# [Aim]
Extend the passage below about New Zealand junior table tennis champion Neti Davis by writing its next few paragraphs, starting right after its last sentence.

# [Reading passage]
####################
She was Neti Davis, the New Zealand junior champion, who played in the test series against the touring Japanese world champions, Misses Kimiyo Matsuzaki and Kazuko Yamaizumi.

Neti, who is a prefect at the Hukerenui District High School, clinched her place in the New Zealand team with good performances in the national trials at Lower Hutt.

Although already the holder of many national titles, Neti seems destined for even greater honours.

It seems certain that she will be New Zealand champion within the next few years.

She created a great impression when she appeared against the Japanese players in their opening match of the tour at Whangarei.

Her one big weakness at present is her slowness around the table. She has well nigh perfect attacking and defending strokes on both forehand and backhand wings.

She owes her successes to the keenness and ability of her grandfather-coach, Mr Lou Davis.

To date she has played in three national championships and on the last two occasions, mainly because of her successes, Northland has won the Arthur Meachen Memorial Cup for the association winning the most events.

Every time she has given the tournament officials constant headaches. By competing and winning through to the latter stages of under 16, under 18 and open events she caused many hold-ups.

At her first appearance in Lower Hutt in 1957 she won the New Zealand under 16 singles and the under 16 doubles. Although only 13, she still managed to reach the final of the open mixed doubles.

At Wellington in 1958 she took the under 18 and under 16 singles, the under 18 doubles and the open mixed doubles. Last year at Auckland she won the open mixed doubles again and retained both the junior singles titles as well as winning the under 16 girls' doubles.

Her play was of such a high standard during the season—she also won the Auckland, Waikato, North Shore and Northland open singles titles—that she was ranked No. 3 on the national ranking list at the end of the year.
####################
# [Information shown]
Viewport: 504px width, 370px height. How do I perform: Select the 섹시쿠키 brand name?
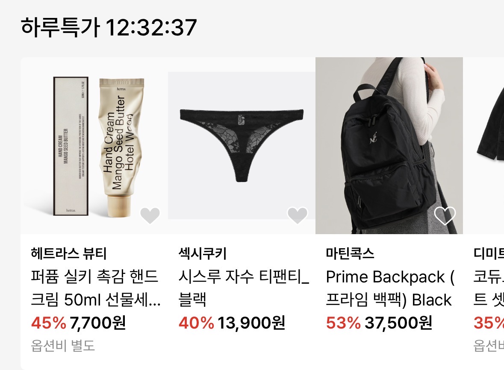tap(203, 253)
####################
# [Output of the task]
No mention of Neti's successes can be made without reference to 76-year-old Lou Davis, her grandfather and mentor.

Mr Lou Davis is well known throughout the country as a champion for youth and Maoris in sport and for the well-being of the Maori race.

He still plays table tennis himself.

He is a life member of the Whangarei Table Tennis Association, the Whangarei Rugby Union and the Mid-Northern Lawn Tennis Association.

Next year he will be elected a life member of the Northland Table Tennis Association.

He has been associated with Maori football perhaps longer than anybody in New Zealand—since 1904 in fact.

That year he organised a team from St Stephens College and Three Kings to beat the Auckland B representatives.

Lou was playing for Parnell (“anywhere from five-eighths to fullback”) at the time. He had gone to Auckland to serve his apprenticeship as a car painter and to learn to play rugby.

Born at Taumarere (near Kawakawa), the son of Mr and Mrs Henare Davis (his mother was Ngarui Reweti), young Lou naturally trekked back to Northland after his sojourn in the city.

He started his real and lasting association with Northland rugby in 1912, the year he organised the first Northland Maori side.

He has been connected with the Whangarei union since those days and with the North Auckland Rugby Union since its formation more than 30 years ago.

He has been a Tai Tokerau selector since 1929. Nowadays he is as vitally interested and as active as ever in rugby matters, particularly where they pertain to Maoris.

Standing on his whakapara farm is a small galvanised iron shed which contains a table tennis outfit.

This is where he has coached his grandchildren and other Maori youngsters in the district in the delicate art of smiting the little celluloid ball.

Out of that tumbledown shed and the Lou Davis T.T. school have come the winners of countless major titles.

His son Johnny was several times Northland champion and Johnny's wife was also Northland champion a number of times. she also held the Northland tennis title.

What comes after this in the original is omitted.